■ Consignas
1. Según el fragmento sobre la Convención del radicalismo, ¿entre qué días se prolongará el encuentro?
2. Convierta las filas proporcionadas en una lista JSON de cadenas, con una cadena por línea y sin las líneas en blanco. Comience en la línea que contiene "This screenshot has height=680, width=2006." y termine al final de las filas; ambos extremos quedan incluidos.

■ Fragmento dado
Es que, tal como ocurre en los regímenes
presidencialistas, las decisiones dramáticas, graves,
urgentes, las toma el presidente junto a las principales
figuras del partido. Pero el hecho de que nada
espectacular vaya a ocurrir en el seno del radicalismo
durante el encuentro que se prolongará entre los días 25 y
27, no significa que la reunión carezca de importancia.
Es verdad que el foro de la Convención ofrece una
excelente ocasión para que puedan escucharse las voces de
los críticos de la línea dialoguista sustentada durante
los últimos años por la conducción del radicalismo. Esas
críticas provendrán fundamentalmente de tres sectores: 1)

■ Filas proporcionadas
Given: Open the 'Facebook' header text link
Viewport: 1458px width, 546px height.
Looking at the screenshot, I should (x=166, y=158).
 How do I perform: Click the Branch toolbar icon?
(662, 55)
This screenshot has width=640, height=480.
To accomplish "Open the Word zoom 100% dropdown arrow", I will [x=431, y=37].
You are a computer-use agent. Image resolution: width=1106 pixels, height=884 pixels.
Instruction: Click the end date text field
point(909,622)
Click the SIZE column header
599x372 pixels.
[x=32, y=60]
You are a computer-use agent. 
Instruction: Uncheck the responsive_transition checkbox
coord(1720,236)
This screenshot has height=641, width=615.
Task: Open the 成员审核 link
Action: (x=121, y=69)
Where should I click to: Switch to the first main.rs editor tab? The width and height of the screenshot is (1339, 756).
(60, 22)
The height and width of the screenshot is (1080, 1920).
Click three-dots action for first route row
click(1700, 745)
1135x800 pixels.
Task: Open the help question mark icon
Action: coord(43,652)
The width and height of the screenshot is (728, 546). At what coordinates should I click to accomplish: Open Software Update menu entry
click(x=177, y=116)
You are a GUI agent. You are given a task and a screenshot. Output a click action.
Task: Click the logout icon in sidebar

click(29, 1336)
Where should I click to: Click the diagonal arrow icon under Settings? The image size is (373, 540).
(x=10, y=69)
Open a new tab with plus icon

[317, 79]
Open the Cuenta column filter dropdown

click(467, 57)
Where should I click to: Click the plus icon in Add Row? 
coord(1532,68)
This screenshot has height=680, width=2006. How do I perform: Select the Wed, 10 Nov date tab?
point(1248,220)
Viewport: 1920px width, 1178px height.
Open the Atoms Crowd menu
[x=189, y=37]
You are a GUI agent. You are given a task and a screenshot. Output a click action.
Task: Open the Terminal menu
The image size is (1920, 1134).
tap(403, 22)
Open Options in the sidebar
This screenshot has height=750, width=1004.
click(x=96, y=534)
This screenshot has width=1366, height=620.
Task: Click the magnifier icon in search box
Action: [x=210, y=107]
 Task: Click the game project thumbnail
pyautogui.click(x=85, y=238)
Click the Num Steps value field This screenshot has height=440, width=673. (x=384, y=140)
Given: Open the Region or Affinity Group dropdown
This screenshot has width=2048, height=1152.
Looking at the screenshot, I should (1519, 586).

■ Soluciones completas
1. Entre los días 25 y 27.

2.
[
  "This screenshot has height=680, width=2006. How do I perform: Select the Wed, 10 Nov date tab?",
  "point(1248,220)",
  "Viewport: 1920px width, 1178px height.",
  "Open the Atoms Crowd menu",
  "[x=189, y=37]",
  "You are a GUI agent. You are given a task and a screenshot. Output a click action.",
  "Task: Open the Terminal menu",
  "The image size is (1920, 1134).",
  "tap(403, 22)",
  "Open Options in the sidebar",
  "This screenshot has height=750, width=1004.",
  "click(x=96, y=534)",
  "This screenshot has width=1366, height=620.",
  "Task: Click the magnifier icon in search box",
  "Action: [x=210, y=107]",
  " Task: Click the game project thumbnail",
  "pyautogui.click(x=85, y=238)",
  "Click the Num Steps value field This screenshot has height=440, width=673. (x=384, y=140)",
  "Given: Open the Region or Affinity Group dropdown",
  "This screenshot has width=2048, height=1152.",
  "Looking at the screenshot, I should (1519, 586)."
]